The problem is that we often do not have such vision. We lack focus and are more concerned with the hear and now that we forget about the future and the promise it brings. We have been guilty of that at St. Andrew’s, the Presbyterian Church in Canada and other denominations, churches throughout the world have been guilty of loosing sight of the vision of God’s kingdom. Or if we haven’t lost sight of it we have been too busy bickering with one another about what it should look like that we get sidetracked, we stall and then we wonder where we went wrong.
So we need a vision and we need to be willing to see it through. That vision has been outlined by Jesus in the preceding chapters of Luke. Find the lost, recognize the cost, celebrate when the lost are found and don’t be afraid to associate with sinners and the like. Because at the end of the day that’s what we are all anyway. Sinners.
And there’s the rub. The problem we have with this passage is that we don’t like the Manager because we see how dishonest he is. We don’t want anything to do with him and we think it’s a scandal that Jesus would hold him up as some sort of an example. The only example we are to take from him is his vision, not his dishonest ways.
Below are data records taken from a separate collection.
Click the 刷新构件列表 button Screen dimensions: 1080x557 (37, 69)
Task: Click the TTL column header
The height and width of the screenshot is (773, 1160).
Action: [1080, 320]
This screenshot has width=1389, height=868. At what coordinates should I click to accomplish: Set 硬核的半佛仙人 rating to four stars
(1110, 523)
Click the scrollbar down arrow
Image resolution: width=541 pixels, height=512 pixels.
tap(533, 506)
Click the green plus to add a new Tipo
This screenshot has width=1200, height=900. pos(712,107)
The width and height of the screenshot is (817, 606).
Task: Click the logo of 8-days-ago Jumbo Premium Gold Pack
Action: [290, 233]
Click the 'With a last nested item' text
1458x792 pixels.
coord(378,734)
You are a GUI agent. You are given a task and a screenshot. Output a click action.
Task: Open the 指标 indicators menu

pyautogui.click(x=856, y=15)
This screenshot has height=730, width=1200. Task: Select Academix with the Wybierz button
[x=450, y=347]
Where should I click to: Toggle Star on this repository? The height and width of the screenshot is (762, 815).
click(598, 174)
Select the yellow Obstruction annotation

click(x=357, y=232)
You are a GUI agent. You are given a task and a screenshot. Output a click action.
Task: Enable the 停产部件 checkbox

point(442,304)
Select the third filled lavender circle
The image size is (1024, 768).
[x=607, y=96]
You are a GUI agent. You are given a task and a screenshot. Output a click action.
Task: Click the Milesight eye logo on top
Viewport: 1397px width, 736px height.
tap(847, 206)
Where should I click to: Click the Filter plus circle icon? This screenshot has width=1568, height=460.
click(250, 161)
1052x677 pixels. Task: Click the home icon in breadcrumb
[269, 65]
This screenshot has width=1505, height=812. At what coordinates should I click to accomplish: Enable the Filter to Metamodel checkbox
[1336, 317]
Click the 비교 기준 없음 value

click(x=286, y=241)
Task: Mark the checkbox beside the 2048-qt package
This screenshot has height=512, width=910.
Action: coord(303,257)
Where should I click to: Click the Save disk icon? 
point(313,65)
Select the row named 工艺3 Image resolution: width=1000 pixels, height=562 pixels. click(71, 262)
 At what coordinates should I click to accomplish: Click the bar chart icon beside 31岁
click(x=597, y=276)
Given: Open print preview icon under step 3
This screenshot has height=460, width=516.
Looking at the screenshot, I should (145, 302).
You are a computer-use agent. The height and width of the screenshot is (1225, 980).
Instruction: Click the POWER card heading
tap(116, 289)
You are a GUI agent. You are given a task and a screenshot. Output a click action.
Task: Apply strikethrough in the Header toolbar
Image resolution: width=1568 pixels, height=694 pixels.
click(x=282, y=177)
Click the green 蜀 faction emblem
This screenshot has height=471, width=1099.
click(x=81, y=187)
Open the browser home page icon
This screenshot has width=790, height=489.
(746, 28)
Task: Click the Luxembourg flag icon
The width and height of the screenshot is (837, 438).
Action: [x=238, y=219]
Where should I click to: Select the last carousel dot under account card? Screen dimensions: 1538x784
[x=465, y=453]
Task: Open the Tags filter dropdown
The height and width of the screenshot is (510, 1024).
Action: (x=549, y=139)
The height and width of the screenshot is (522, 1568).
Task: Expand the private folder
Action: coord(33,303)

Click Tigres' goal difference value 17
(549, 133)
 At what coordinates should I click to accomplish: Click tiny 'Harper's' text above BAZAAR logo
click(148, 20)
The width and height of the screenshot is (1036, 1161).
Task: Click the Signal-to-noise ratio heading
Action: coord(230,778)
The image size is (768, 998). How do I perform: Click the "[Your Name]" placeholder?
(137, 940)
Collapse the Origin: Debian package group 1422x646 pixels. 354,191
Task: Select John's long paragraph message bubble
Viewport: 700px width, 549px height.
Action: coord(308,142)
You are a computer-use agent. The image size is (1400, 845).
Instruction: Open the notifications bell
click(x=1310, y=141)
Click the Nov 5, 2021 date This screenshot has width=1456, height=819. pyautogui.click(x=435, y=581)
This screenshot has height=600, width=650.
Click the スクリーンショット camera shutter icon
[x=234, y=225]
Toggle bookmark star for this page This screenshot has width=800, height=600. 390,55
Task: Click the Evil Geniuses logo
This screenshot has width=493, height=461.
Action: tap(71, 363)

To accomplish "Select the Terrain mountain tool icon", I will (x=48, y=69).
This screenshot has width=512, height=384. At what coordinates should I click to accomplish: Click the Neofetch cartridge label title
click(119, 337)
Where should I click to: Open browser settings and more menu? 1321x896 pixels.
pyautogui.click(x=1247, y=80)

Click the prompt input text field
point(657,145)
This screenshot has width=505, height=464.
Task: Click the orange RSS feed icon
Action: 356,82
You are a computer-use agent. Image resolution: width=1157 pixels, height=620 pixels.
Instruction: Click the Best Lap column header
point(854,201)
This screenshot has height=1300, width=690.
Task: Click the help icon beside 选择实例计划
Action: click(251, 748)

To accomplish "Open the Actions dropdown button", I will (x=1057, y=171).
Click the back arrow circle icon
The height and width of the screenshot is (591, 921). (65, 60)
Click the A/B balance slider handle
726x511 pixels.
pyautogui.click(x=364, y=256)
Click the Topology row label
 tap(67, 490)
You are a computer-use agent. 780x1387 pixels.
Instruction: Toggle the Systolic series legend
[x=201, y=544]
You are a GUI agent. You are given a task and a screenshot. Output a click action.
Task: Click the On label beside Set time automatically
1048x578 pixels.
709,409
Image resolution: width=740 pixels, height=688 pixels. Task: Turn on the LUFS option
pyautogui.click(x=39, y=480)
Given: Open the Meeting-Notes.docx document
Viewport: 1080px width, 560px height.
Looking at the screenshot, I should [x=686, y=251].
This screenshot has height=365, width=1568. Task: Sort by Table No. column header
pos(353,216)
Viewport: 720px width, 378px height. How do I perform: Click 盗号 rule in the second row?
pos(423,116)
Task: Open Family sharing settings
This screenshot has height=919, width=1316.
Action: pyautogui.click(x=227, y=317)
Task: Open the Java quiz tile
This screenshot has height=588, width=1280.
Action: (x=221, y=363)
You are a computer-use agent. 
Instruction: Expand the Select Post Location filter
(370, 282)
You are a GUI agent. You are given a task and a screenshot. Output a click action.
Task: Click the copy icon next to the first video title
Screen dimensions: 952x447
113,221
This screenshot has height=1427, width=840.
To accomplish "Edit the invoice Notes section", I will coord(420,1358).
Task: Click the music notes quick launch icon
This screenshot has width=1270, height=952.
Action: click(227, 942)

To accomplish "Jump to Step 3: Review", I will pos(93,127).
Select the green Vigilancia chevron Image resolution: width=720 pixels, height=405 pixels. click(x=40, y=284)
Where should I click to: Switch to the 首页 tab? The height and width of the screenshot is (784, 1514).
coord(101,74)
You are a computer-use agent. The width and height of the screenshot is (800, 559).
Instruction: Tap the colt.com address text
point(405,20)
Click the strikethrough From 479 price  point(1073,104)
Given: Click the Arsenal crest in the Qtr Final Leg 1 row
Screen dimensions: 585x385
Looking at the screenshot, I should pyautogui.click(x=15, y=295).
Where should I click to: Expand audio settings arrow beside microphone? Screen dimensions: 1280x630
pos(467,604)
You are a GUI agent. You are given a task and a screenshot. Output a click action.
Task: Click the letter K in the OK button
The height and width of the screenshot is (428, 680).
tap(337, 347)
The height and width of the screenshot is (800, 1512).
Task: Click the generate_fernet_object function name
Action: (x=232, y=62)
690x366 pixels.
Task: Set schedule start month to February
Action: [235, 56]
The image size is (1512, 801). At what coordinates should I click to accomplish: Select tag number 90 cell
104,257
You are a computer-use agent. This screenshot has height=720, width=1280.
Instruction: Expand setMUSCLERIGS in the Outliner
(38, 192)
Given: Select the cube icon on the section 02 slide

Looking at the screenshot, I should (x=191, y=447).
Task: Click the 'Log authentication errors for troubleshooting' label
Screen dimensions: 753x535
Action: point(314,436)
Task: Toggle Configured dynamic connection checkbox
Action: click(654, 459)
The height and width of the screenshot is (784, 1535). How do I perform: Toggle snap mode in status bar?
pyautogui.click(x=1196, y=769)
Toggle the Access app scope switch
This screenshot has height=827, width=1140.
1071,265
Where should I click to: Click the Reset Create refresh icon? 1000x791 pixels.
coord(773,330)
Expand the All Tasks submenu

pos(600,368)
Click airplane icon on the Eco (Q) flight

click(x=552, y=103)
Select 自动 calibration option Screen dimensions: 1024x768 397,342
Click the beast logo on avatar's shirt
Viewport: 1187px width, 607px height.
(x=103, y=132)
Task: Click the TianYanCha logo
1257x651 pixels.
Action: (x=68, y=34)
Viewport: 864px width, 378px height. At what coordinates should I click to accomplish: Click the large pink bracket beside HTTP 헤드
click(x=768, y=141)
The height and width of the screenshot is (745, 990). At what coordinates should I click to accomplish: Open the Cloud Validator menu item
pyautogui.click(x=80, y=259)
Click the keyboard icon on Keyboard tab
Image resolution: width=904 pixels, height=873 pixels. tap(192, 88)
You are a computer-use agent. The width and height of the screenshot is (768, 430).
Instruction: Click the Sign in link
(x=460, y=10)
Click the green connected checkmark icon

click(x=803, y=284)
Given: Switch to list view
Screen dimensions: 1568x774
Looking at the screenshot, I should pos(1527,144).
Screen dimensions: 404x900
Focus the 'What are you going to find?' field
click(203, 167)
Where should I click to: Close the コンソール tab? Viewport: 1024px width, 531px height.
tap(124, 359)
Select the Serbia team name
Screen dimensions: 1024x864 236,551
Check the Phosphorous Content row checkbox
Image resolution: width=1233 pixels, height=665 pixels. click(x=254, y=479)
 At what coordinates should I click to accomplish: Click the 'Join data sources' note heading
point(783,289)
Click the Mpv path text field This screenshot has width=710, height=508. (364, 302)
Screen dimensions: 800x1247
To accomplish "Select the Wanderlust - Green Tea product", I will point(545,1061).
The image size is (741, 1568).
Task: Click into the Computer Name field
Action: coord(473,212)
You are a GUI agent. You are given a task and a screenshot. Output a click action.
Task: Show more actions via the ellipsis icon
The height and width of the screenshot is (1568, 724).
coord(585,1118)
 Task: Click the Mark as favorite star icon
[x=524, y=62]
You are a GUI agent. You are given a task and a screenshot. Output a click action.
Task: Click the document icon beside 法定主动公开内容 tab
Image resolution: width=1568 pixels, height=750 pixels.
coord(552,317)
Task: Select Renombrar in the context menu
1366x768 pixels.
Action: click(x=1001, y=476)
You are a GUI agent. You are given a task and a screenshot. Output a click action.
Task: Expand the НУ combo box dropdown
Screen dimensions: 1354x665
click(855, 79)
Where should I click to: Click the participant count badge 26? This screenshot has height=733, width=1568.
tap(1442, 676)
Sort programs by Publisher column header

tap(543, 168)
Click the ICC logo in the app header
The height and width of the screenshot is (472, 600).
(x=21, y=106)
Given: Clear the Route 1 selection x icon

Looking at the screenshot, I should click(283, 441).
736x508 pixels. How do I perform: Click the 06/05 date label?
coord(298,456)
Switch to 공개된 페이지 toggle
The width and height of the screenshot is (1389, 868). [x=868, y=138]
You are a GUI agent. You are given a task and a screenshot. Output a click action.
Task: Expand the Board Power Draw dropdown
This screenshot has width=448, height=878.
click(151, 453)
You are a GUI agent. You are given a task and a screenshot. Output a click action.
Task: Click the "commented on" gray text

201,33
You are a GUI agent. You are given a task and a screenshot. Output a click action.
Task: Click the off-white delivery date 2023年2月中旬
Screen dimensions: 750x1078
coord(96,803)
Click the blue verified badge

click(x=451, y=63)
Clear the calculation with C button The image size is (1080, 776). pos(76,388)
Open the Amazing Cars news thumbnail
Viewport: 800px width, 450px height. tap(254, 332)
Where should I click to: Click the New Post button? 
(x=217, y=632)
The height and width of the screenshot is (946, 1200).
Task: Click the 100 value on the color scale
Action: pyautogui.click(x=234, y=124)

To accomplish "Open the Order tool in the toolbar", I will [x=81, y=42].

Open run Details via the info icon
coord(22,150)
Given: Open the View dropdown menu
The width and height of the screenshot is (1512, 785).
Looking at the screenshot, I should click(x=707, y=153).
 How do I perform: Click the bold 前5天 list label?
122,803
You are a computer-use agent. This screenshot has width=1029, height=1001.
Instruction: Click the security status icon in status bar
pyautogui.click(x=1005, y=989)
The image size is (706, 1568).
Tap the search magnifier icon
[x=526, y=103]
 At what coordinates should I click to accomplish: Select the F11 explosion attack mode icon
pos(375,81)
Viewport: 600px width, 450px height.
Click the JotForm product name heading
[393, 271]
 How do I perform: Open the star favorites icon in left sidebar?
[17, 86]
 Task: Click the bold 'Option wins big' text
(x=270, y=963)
It is vision that we hold up and then we remember just who Jesus has been eating with recently.
Sinners, tax collectors, shrewd dishonest property managers. The manager isn’t a good guy, don’t try to rationalize this parable, don’t force him to be a good guy. One commentator I read this week made the comment that the manager is the first whistle blower. By reducing the amount that was owed he was really reducing the cost to what it should have been, indicating that the owner was overcharging. Maybe, but based on what Jesus shares after the parable I don’t think we need to view the manager’s actions in a positive light. That isn’t necessary to understand the heart of Jesus’ message. The manager isn’t a good guy. He isn’t. He’s dishonest at this moment in order to get ahead and avoid doing honest work. But that doesn’t mean we shouldn’t break bread with him. It means he’s lost and we need to find him and bring him home so that we can celebrate and expand the kingdom.
It isn’t our job to act like the Pharisees and criticize who Jesus eats with. It’s our job to eat with the people Jesus was eating with and we’ll note that the spectrum covers all aspects of society. Following Jesus Christ has a cost, but it is something that is open and available to all people.
Finally, in holding up this parable and considering it within all of scripture we look at what comes next. A story about a rich man and Lazarus. A story we’ll examine in more detail next week, but the detail that is important for us today is the reminder that we have the witness of scripture to guide us. We need to pay attention to it. We need to ensure we are listening to what the Bible is saying to us, even strange parables like what we have today.
We serve God, not wealth. But we look to the manager’s vision and we say, that I can understand. What is your vision of the church? What is your vision of how the church should operate in the world? What is central to your understanding about God and Jesus Christ?
We need to get laser focused and we need to do God’s work. Each of us in our daily walk, we are the church both here on Sunday morning and when we walk out those doors. We represent Jesus Christ in everything that we do. We cannot be afraid to associate with sinners because our actions, our words, our love will have an impact on them. We cannot be afraid to associate with sinners because then we’d be pretty lonely, because we recognize that we are not perfect and we have our own faults.
So long as we share God’s vision for the kingdom, well we can focus on that. God’s kingdom is something I can get behind and work for. Amen.